The Caviar Blue seems to be the best of the bunch really, higher average and peak, slightly better seek, but still slower than my G/F's 6400AAKS Blue 00a7b0 drive, I'm thinking I might copy her stuff to one of my SE16's and raid the blue's together and use the other SE16 as a backup drive. Here's her drive results:


----------



## Kursah (Apr 5, 2009)

I decided to raid the first and third drives together (007ab0 se16 and 227ab0 blue), these are the results. Stripe set at Intel default 128k (max on intel chipset raid), I'm content for now.
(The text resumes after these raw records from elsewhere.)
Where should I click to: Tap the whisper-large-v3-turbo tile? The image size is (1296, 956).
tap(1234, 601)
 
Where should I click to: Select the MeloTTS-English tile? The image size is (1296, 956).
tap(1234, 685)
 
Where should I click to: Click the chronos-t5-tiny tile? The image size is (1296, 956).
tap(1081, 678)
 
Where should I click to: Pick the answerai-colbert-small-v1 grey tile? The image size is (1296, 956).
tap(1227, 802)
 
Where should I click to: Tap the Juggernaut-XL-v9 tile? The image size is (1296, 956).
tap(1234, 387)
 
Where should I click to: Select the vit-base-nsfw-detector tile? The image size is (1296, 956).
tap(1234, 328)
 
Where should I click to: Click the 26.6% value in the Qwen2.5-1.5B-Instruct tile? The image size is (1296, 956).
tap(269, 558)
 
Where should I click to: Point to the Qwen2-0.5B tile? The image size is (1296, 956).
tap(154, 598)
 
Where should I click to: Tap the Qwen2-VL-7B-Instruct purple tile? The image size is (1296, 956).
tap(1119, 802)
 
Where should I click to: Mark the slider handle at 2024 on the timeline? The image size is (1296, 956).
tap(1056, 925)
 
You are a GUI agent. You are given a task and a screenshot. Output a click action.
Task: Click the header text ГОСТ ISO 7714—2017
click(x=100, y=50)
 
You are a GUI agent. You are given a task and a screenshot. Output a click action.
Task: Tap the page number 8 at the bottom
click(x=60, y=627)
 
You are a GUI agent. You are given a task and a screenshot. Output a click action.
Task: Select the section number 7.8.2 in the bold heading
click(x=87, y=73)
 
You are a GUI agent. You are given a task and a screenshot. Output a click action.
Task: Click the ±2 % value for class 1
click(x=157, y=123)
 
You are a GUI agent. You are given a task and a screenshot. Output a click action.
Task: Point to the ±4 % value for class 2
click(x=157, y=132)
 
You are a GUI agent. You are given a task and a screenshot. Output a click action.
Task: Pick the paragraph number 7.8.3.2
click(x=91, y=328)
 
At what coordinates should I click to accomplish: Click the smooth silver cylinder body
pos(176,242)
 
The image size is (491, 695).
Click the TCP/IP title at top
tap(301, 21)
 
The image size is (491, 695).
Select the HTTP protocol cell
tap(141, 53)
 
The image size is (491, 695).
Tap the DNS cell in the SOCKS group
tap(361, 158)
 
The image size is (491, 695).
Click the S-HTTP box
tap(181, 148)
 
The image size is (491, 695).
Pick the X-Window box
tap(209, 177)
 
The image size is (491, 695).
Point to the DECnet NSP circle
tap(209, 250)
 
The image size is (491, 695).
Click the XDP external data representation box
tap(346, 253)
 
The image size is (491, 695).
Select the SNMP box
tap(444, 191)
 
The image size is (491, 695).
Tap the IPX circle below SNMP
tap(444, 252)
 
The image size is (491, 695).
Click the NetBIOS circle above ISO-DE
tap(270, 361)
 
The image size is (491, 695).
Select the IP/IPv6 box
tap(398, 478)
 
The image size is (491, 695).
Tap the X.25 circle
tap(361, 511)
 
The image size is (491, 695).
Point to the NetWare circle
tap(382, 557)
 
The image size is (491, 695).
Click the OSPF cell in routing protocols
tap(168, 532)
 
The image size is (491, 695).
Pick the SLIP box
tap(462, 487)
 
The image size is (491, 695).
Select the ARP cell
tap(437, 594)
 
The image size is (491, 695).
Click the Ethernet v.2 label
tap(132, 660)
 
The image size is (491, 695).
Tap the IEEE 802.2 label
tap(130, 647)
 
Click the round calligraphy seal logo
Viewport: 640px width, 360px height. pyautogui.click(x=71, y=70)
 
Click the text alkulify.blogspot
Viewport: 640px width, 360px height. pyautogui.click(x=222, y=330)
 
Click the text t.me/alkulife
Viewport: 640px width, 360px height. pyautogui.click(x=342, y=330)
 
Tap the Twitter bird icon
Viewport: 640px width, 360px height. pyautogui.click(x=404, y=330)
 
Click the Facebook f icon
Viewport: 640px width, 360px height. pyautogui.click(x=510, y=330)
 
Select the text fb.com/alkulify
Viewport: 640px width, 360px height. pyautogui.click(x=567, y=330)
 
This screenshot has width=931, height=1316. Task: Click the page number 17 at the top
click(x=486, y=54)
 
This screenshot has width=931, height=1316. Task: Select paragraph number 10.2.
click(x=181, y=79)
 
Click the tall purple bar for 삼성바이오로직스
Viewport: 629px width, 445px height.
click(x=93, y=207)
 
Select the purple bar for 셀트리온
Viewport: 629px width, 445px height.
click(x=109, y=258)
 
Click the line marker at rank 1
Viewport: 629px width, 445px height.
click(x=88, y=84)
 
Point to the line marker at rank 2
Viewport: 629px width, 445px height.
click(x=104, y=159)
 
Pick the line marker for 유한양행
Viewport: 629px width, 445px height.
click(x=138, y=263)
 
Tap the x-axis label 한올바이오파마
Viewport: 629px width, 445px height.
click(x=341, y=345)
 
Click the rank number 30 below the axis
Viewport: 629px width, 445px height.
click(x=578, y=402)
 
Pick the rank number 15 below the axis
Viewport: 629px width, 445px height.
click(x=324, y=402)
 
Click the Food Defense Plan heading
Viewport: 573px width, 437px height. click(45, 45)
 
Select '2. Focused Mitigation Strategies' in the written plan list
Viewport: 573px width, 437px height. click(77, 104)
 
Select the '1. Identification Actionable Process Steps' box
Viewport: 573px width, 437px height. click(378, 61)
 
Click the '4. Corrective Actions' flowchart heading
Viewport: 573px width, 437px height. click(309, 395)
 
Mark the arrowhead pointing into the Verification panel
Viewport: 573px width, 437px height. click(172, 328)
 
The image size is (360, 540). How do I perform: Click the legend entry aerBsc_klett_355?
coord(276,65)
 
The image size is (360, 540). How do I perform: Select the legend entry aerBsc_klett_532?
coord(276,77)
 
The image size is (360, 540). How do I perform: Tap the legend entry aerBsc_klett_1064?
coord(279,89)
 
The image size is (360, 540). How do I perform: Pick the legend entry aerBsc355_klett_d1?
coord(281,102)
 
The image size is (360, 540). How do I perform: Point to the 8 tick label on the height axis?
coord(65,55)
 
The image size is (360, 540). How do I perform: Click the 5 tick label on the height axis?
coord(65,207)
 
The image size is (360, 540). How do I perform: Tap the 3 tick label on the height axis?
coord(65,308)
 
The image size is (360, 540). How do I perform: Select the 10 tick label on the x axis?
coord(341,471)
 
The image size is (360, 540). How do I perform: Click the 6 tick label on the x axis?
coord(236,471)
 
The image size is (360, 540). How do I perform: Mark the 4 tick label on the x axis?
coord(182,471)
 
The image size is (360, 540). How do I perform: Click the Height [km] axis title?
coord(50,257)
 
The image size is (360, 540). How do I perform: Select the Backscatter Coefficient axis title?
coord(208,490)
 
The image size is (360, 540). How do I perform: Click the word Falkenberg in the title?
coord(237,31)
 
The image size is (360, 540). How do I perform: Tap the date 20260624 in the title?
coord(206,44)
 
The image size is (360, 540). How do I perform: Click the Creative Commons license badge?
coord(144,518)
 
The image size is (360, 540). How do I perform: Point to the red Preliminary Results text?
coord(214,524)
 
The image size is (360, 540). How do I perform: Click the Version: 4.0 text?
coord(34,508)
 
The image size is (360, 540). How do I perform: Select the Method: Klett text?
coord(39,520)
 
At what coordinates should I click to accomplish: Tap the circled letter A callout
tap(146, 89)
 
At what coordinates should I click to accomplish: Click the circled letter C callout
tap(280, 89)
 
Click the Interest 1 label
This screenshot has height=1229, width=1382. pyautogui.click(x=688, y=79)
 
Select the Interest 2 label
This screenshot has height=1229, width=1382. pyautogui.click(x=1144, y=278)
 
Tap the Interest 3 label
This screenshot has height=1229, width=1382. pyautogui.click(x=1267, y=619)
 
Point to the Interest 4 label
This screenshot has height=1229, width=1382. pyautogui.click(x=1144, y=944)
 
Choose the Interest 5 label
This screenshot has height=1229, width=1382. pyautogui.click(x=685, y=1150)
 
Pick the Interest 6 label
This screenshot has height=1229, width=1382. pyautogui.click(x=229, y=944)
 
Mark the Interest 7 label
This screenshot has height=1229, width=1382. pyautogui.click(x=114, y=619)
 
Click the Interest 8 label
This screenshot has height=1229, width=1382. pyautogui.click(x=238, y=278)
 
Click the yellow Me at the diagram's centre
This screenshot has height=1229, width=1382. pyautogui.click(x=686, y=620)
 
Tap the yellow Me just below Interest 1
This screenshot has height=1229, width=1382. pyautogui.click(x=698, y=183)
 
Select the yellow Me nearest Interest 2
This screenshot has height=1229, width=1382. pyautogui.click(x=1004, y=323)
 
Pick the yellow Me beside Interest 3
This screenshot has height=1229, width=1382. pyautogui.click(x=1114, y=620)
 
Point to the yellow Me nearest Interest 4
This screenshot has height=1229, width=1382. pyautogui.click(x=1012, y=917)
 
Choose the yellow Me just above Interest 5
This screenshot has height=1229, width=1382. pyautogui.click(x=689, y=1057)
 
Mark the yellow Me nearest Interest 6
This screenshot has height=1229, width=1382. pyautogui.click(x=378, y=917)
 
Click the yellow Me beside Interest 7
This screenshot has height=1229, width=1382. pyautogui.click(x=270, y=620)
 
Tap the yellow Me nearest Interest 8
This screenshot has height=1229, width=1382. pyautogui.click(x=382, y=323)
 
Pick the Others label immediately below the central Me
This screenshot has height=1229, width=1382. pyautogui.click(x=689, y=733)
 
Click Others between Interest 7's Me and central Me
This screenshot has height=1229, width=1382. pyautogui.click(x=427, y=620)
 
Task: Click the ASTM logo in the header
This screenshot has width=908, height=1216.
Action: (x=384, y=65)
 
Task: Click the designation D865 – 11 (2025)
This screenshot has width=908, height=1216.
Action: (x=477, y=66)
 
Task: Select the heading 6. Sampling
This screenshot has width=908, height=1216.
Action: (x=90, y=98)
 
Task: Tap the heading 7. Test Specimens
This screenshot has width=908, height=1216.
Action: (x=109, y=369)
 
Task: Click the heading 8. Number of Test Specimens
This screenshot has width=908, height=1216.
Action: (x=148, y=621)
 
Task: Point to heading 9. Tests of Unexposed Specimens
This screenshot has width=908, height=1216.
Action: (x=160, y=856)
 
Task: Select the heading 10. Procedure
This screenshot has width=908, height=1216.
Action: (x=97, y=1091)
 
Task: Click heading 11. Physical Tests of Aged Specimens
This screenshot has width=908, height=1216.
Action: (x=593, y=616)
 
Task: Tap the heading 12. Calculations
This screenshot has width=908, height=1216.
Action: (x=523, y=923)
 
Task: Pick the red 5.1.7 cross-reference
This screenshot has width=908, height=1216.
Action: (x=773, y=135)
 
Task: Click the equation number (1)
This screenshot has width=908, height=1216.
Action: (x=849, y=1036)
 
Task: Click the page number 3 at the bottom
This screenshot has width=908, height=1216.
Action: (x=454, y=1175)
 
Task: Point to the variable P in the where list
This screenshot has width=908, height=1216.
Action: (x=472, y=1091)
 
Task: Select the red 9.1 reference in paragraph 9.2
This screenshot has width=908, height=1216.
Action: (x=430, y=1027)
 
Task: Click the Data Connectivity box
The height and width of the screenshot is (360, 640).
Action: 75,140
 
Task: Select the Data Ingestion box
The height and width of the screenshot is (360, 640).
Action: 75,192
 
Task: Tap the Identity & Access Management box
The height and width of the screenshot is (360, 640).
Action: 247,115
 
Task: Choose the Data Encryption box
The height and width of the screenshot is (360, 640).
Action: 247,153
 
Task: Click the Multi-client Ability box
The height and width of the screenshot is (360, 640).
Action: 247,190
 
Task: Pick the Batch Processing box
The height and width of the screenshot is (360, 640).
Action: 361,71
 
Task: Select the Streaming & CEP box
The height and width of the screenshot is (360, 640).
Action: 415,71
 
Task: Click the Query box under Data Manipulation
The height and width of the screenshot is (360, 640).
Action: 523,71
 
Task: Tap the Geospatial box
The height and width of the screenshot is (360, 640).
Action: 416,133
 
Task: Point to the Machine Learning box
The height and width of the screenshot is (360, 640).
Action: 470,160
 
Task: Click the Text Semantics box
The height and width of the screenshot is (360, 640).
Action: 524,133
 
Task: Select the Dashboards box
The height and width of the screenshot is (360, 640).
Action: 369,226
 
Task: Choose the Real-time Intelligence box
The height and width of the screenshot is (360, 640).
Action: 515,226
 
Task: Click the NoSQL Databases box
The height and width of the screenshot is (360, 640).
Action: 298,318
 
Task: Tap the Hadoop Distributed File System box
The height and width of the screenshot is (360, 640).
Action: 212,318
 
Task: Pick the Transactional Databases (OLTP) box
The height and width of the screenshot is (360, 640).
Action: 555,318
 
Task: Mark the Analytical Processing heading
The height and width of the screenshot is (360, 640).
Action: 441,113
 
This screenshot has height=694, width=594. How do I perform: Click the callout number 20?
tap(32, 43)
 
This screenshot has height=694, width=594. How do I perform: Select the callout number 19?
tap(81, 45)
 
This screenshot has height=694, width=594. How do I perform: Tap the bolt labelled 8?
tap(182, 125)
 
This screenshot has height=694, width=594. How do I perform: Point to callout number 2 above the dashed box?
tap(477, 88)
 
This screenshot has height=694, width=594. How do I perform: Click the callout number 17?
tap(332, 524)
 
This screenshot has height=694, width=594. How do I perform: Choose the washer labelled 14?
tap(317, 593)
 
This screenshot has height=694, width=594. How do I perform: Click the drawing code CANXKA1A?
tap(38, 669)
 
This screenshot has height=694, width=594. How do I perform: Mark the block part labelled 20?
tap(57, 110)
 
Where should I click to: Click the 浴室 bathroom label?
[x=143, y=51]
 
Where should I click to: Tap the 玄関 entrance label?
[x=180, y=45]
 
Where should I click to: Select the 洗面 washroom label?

I am considering adding a 3rd 6400 to the raid now...we'll see..with the 900 I don't want more than one drive bay utilized. Is that decent for a couple 6400aaks drives? I'm sure they don't compare to the black series of drives, but on a budget I'm pretty content.


----------



## mlee49 (Apr 5, 2009)

Very Nice numbers there! I love how my 320AAKS's raid.  Almost as nice as yours:





I think a drive may be failing so I'm gonna look into reformatting or possibly replacing through WD.


----------



## Kursah (Apr 5, 2009)

Thanks man, that is pretty solid results from those 3200's for sure. Your burst indicates you don't have write back cache enabled...can I ask why? I did on my wd400 raid and had no issues, I know some don't as a precaution so I'm still learning a little raid-wise. Why do you feel your WD's are failing?


----------



## mlee49 (Apr 5, 2009)

After benching the volume for longer than 5min I get locked up and have to restart.  My Raid setup flags one of the drives as an error but then will boot after.

How do I enable write back cache?  In the Raid Bios or in Window's Intel Raidmax setup?


----------



## Kursah (Apr 5, 2009)

I enable in Intel Matrix Storage manager, right click the raid drive under Volumes, enable volume write-back cache. 

Then under device manager, select your volume, properties, policies and enable advanced performance. Some recommend against doing this, but I've never had an issue from it.

Odd that you get a lockup like that..have you ran a scandisk to see if there are errors? Or ran the error checker in hdtune?


----------



## mlee49 (Apr 5, 2009)

Thanks for the details, I've got them enabled.  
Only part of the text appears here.